* _Exercise aim_:
Set down the listing below verbatim, but only from its first line through the line containing "The image size is (812, 521).".

* _Records for the task_:
::::::::

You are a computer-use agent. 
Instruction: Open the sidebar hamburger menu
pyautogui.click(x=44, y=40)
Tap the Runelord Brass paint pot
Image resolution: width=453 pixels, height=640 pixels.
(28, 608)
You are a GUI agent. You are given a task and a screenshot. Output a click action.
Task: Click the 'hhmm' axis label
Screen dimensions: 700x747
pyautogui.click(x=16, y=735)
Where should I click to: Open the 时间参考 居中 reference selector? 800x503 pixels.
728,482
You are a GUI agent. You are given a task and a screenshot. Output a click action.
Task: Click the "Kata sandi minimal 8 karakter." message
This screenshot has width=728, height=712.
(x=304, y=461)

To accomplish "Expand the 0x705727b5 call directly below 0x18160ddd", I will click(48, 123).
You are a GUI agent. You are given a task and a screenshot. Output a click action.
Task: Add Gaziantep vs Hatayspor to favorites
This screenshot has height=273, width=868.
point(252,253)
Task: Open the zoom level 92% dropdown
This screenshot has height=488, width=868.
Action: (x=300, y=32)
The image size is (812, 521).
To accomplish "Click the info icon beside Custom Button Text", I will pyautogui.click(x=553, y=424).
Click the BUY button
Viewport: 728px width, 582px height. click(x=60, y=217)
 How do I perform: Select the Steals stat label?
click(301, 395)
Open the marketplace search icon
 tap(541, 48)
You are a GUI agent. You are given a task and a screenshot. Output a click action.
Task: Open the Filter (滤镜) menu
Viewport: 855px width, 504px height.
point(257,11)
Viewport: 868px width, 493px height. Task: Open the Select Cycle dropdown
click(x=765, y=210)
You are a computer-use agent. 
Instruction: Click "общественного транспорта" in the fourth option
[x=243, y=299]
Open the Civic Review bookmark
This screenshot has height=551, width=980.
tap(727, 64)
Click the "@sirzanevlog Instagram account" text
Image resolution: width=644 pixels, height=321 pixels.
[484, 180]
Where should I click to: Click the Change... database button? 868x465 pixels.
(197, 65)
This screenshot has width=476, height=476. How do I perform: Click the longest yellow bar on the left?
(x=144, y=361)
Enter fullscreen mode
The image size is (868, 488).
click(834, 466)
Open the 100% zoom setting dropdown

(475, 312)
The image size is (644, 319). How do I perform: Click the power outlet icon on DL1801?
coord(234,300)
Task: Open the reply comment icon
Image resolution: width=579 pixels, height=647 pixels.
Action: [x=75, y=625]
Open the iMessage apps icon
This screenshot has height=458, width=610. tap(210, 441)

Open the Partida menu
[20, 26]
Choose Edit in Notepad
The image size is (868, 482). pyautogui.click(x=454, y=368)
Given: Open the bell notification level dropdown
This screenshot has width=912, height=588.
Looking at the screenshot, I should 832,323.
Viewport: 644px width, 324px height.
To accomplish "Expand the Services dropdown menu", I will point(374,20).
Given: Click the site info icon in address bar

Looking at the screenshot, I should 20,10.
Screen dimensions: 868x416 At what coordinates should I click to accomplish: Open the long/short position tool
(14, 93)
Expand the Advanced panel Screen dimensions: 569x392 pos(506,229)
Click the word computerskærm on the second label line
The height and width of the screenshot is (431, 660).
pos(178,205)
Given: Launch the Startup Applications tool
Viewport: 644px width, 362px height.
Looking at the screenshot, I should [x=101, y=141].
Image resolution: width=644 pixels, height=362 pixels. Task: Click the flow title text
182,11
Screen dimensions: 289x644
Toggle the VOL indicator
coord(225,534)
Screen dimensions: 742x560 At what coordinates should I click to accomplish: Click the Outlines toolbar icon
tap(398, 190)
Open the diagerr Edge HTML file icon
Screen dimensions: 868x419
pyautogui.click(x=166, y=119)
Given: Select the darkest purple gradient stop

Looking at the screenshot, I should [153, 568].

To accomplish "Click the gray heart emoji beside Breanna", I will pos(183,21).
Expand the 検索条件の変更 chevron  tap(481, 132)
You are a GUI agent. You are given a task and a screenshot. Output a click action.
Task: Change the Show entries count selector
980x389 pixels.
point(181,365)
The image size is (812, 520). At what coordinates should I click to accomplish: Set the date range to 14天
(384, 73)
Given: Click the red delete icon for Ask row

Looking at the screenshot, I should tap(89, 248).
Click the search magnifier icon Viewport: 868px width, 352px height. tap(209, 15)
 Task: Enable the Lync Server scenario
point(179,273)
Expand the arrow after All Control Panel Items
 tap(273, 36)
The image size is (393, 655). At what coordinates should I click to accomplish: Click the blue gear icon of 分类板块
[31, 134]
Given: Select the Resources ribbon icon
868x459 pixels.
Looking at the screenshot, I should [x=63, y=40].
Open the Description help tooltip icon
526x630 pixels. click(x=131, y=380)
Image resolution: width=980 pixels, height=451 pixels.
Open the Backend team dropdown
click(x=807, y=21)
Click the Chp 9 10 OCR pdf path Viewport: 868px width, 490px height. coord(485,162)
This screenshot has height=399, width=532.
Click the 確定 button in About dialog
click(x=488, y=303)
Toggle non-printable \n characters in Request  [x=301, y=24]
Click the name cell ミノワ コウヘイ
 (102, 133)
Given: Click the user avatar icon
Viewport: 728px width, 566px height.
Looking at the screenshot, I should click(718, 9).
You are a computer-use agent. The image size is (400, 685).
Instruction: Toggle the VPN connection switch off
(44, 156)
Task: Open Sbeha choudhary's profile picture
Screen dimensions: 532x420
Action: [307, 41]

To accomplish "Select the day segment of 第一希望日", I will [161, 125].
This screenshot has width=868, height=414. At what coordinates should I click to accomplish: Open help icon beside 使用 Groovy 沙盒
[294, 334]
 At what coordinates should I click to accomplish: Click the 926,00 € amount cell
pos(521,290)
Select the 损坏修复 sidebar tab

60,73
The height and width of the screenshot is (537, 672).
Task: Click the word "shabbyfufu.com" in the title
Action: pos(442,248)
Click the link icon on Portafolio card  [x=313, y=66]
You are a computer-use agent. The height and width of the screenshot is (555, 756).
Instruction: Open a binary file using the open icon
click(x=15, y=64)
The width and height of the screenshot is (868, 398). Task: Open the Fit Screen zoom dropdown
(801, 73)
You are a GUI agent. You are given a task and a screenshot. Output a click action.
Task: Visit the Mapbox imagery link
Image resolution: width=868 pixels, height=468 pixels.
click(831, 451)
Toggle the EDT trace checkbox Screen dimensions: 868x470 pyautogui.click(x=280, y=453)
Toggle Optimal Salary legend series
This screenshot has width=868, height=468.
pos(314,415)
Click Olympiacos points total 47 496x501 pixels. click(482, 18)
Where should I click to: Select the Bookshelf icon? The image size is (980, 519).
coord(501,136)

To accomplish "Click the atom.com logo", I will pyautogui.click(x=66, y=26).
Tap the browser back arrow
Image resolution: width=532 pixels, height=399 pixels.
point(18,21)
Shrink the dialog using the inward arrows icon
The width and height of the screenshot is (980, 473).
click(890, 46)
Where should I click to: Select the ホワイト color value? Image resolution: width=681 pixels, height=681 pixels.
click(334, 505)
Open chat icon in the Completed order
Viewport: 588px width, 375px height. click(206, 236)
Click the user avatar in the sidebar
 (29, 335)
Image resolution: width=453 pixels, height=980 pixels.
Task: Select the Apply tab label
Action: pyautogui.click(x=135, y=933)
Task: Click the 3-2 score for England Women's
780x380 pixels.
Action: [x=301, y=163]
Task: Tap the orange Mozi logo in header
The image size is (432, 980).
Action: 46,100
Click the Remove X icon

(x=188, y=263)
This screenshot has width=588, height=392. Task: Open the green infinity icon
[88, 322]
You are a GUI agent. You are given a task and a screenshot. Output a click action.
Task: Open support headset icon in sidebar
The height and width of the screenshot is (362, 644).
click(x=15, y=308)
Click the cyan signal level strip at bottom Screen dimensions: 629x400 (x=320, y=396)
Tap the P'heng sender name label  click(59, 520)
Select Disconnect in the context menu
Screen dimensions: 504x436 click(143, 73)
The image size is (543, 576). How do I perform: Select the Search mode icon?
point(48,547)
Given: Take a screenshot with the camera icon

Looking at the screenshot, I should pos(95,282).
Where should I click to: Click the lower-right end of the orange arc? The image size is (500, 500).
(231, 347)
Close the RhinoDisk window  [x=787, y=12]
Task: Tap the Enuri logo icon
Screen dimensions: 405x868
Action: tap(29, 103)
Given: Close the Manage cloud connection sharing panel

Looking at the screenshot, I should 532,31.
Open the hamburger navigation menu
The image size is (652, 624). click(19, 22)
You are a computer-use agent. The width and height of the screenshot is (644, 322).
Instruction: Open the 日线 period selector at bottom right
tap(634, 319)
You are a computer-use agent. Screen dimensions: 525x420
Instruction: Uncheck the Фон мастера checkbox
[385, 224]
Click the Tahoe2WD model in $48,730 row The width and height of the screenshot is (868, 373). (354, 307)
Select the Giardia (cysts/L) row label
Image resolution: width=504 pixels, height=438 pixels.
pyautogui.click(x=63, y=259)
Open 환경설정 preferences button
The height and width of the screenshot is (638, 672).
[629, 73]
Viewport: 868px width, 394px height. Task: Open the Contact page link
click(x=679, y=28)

::::::::

* _Result_:
You are a computer-use agent. 
Instruction: Open the sidebar hamburger menu
pyautogui.click(x=44, y=40)
Tap the Runelord Brass paint pot
Image resolution: width=453 pixels, height=640 pixels.
(28, 608)
You are a GUI agent. You are given a task and a screenshot. Output a click action.
Task: Click the 'hhmm' axis label
Screen dimensions: 700x747
pyautogui.click(x=16, y=735)
Where should I click to: Open the 时间参考 居中 reference selector? 800x503 pixels.
728,482
You are a GUI agent. You are given a task and a screenshot. Output a click action.
Task: Click the "Kata sandi minimal 8 karakter." message
This screenshot has width=728, height=712.
(x=304, y=461)

To accomplish "Expand the 0x705727b5 call directly below 0x18160ddd", I will click(48, 123).
You are a GUI agent. You are given a task and a screenshot. Output a click action.
Task: Add Gaziantep vs Hatayspor to favorites
This screenshot has height=273, width=868.
point(252,253)
Task: Open the zoom level 92% dropdown
This screenshot has height=488, width=868.
Action: (x=300, y=32)
The image size is (812, 521).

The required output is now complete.